Segment Start: Records for processing
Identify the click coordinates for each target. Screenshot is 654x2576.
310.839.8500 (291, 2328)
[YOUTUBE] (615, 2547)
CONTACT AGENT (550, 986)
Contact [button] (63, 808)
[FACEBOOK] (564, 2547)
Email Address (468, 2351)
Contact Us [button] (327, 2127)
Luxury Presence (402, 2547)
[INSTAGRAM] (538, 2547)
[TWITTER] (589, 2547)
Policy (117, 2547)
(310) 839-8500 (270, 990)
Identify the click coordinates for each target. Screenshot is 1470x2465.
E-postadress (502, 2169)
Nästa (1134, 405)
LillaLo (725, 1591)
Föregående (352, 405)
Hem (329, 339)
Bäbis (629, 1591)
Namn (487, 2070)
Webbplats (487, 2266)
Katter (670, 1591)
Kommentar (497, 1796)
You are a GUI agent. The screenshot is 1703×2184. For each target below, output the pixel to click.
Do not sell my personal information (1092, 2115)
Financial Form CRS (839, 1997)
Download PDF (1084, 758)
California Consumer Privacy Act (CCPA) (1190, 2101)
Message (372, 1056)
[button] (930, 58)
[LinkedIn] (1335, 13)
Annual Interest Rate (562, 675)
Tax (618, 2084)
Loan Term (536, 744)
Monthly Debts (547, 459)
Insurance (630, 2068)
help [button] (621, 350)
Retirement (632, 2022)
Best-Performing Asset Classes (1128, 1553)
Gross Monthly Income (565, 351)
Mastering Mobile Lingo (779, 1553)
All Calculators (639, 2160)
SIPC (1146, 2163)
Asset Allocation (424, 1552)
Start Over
Segment End: Records for processing
**What needs to be done:**
All lines in the entries above that hold the word "coordinates" need to be copied.

**Response box:**
Identify the click coordinates for each target. Screenshot is 654x2576.
Identify the click coordinates for each target. Screenshot is 1470x2465.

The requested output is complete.